Harrow the Ninth - Tamsyn Muir Page 0,122

following you—it was keeping careful pace about a hundred metres behind you, stalking your path. This was not hard. Your skeletons trod heavily. You were leaving a trail that a blind idiot might’ve followed, in the middle of a dark and moonless night; you went back to being irritated, this time at your own foolishness, and you stopped.

You waited in a clearing for your predator. You caulked a space over that rich red earth with bone, so that you could stand on a little platform of it with the tip of your sword touching that mat and not worry that some annelid was about to squirm over your feet. You checked yourself over to make sure that no airborne foreign body was making inroads on your immune system. You pulled your hood deep over your head, and you waited.

The thalergy made its approach. You realised with a deep and slithering horror that it belonged to a person.

And then a woman was standing at the edge of the clearing. She wore a peaked cap to keep the sun off her dark-eyed, scissor-slash face; a woman in a grey robe with the ends tied in a fat knot about her middle to keep them from dragging in the dirt. There was a rough canvas bag around her neck, an arresting, festering mass of thanergy amid all that clear and comprehensible life. She had two shabby scabbards peeking up over her shoulders, and chin-length, slate-brown hair tucked behind her ears, the colour of ancient tiles in an abandoned temple.

Your voice did not feel like it belonged to you when you said, “I saw your corpse.”

“Well,” said Camilla Hect steadily, “don’t tell everyone, or they’ll want to see it too.”

From the distance between you, you considered her; you also considered a body with a ruin for a face, lying on a long length of plastic sheeting. The sobbing, shrieking birdcall around you resolved into an indistinct burble, and you raised your hand to your right ear, and your fingers came away thick with blood so dark that it was almost purple. She took a step toward you; you retreated one, equalizing the distance, and she did not close the approach. You looked at the cavalier of the Sixth, and you bled.

A file opened in your mind. Your hands scrabbled within your robes—the exoskeleton gave up one of the twenty-two letters, with a reminder long memorised:

If met, to give to Camilla Hect.

This had not troubled you. Many of the letters required impossible contingencies. Now one impossible contingency was standing before you. You gave the envelope to your hulking skeleton, and it crossed the clearing, admirably navigating the lumpen forest floor, to deliver the letter to the previously dead Hect.

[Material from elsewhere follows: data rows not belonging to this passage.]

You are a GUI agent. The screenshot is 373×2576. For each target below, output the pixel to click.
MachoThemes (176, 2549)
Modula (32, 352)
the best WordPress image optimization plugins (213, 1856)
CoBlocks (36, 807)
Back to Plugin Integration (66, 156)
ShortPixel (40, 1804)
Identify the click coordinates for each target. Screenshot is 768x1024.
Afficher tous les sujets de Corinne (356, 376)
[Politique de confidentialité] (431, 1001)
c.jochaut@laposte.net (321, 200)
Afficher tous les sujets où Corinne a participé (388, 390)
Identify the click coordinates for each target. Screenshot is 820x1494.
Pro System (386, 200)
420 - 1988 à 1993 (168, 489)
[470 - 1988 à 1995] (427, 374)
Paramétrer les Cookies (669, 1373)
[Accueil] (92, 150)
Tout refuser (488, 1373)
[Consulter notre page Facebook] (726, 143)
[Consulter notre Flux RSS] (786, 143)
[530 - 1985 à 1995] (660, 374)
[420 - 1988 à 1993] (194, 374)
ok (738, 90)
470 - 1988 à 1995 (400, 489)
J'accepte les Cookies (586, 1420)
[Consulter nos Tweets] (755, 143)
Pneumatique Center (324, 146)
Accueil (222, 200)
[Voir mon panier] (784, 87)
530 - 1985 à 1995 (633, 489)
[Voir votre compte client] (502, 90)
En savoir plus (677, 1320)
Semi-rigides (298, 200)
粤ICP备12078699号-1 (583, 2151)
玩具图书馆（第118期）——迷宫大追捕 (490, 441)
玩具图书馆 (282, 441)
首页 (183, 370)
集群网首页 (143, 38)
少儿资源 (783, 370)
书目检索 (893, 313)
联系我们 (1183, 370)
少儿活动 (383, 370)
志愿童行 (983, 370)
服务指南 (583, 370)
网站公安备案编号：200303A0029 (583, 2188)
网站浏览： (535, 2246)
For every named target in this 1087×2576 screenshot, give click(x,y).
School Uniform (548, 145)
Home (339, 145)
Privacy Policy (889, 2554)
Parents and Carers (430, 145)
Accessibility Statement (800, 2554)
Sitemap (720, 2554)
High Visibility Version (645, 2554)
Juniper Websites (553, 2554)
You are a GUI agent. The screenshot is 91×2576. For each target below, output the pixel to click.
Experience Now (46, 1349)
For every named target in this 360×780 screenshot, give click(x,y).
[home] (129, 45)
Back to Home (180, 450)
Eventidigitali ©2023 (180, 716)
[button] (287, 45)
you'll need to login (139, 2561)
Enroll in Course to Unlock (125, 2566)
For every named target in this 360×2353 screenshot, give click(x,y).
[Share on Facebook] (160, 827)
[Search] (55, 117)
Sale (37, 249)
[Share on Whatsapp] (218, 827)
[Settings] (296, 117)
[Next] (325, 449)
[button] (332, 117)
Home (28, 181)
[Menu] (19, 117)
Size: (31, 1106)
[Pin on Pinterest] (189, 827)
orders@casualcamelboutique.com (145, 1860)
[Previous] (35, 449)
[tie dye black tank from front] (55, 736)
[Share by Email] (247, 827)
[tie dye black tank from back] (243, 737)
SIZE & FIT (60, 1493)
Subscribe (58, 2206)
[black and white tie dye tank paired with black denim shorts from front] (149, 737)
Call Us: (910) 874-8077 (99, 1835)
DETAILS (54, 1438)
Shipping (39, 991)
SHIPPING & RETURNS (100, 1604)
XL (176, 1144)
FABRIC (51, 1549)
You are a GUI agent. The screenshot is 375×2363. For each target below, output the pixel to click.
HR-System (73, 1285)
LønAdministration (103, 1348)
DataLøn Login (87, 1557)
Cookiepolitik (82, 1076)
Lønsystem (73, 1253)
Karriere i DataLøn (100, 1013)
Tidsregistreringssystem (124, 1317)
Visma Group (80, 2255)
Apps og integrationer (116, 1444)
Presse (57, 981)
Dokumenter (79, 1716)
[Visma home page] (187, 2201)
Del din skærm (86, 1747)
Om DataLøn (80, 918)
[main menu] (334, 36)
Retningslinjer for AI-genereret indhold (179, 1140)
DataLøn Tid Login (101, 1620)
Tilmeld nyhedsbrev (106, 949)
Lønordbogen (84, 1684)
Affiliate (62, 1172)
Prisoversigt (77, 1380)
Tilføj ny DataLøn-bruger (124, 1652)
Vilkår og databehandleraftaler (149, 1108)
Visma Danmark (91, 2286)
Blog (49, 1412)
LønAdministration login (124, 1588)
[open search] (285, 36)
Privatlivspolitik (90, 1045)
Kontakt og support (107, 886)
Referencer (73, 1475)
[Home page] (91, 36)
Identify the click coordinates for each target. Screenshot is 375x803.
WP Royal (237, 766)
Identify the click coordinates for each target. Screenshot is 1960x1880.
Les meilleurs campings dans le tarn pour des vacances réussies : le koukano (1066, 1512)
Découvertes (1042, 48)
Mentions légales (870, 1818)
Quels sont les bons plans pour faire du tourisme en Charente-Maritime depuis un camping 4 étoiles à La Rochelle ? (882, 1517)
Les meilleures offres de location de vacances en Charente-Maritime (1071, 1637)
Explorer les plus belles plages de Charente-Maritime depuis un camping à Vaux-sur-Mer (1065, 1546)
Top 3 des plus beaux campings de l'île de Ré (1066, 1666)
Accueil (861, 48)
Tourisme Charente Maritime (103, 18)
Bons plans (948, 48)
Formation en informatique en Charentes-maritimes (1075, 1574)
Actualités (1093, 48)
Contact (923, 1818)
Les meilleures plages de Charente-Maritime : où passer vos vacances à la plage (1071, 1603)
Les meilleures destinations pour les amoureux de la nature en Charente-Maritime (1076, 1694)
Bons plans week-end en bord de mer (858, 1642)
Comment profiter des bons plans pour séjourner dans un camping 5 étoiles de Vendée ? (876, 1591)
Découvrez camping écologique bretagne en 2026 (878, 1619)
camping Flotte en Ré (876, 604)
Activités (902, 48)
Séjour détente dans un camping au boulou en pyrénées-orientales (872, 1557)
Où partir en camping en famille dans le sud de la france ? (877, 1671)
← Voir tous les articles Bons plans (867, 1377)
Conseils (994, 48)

She took it, broke open the envelope, read the contents, and blinked; all while you siphoned blood out of your ears. She looked at the letter; she looked at you; she looked at the letter. Then she balled it up between her fists and ripped it to shreds.

“Okay,” she said finally. And: “It’s coming out your nose.”

You wiped your face, quashed your growing annoyance, and said, “Am I required to know the contents?”

Hect cleared her throat—you flinched—and recited perfectly: “For service previously rendered by your House: invoke the rock that remains ever unrolled, and understand that I will both consider your life as inviolate, and aid you if I can. Thanks.”

You said, appalled, “I did not.”

“It was there in black and white, Reverend Daughter.”

Reverend Daughter was still a little sweet to your bloodied ears; but you said, and knew you sounded irascible: “Then I have been seriously promiscuous with my past favours.”

“I suppose you thought you owed us,” said Camilla.

It had been a long time since you had been around those who were not Lyctors. You grasped for her, thoughtlessly, with your construct; you were astonished by the speed with which Hect drew those big, balanced knives from each shoulder, and hurled herself at your skeleton like a stone from a sling. Her first sweep with the butt of a knife shattered the ribcage—it coalesced back; you now disdained skeletons not made of permanent ash. She swept in with a foot, aimed at the fragile place beneath the knee, and sent your construct stumbling forward. You said, “Cease,” but she levered one knife into the base of the spine, severed it, pulled the spine back toward her with a twang—and you heard your voice rise to say: “I need to know you are real!”